## Data for this exercise
▬▬▬▬▬▬▬▬▬▬
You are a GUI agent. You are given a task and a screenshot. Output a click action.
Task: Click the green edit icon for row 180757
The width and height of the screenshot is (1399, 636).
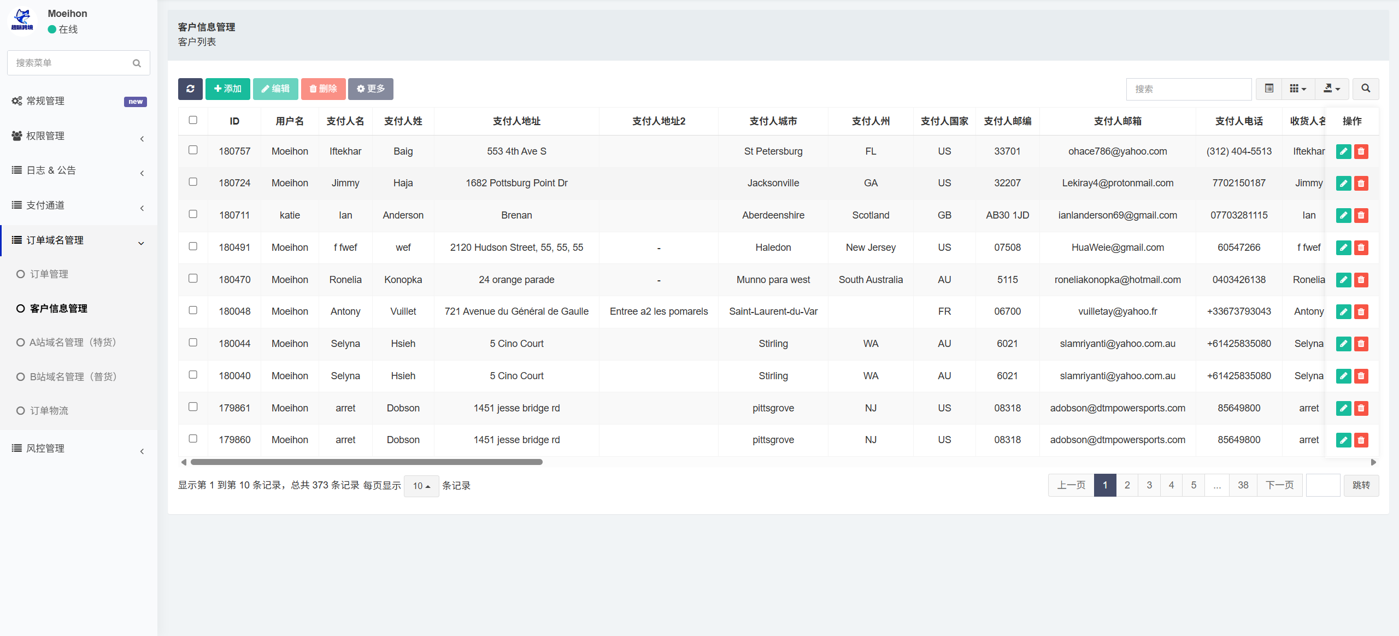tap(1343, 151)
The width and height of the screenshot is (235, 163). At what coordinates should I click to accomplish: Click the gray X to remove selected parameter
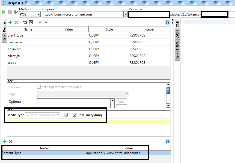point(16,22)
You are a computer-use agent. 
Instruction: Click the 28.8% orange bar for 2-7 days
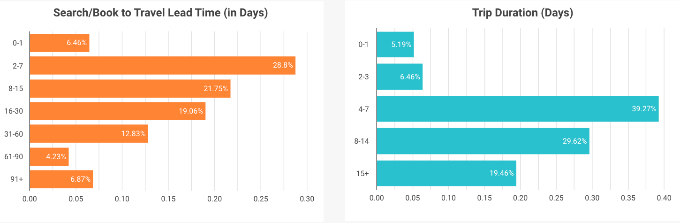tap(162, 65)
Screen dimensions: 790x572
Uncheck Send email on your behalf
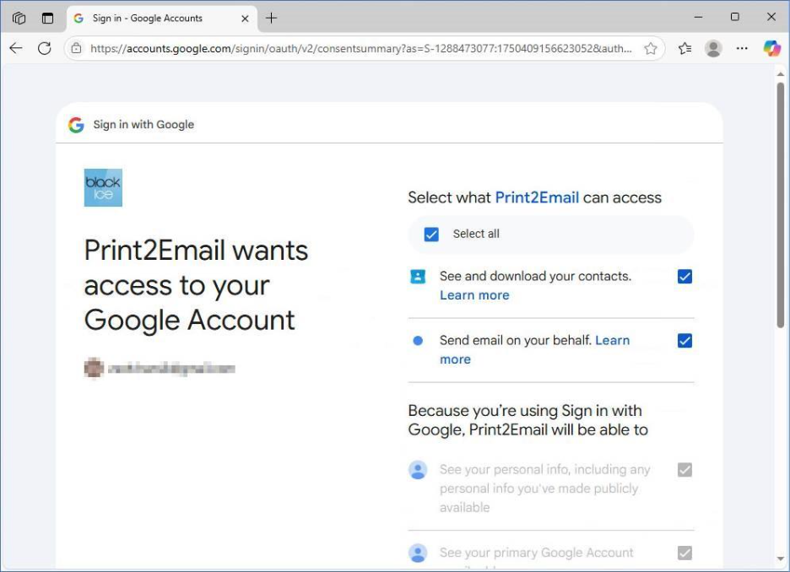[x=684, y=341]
▬▬▬▬▬▬▬▬▬▬
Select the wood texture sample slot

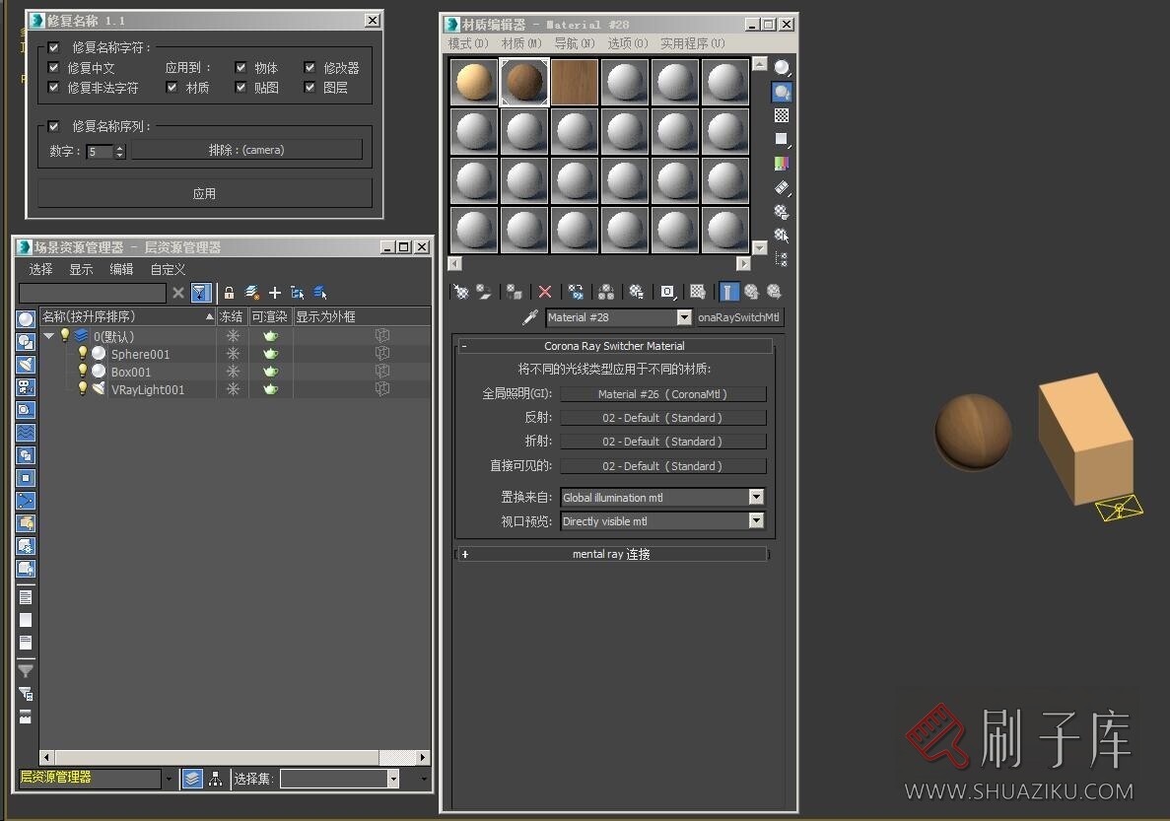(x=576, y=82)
▬▬▬▬▬▬▬▬▬▬
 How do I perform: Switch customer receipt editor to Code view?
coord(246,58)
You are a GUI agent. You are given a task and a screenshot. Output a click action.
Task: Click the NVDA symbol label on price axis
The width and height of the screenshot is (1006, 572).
▬▬▬▬▬▬▬▬▬▬
## Problem statement
Your task is to transcribe, with no changes, only the lines of the listing above that lie between the line holding "How do I perform: Switch" and the line holding "The width and height of the screenshot is (1006, 572).", inclusive.

## Problem solution
 How do I perform: Switch customer receipt editor to Code view?
coord(246,58)
You are a GUI agent. You are given a task and a screenshot. Output a click action.
Task: Click the NVDA symbol label on price axis
The width and height of the screenshot is (1006, 572).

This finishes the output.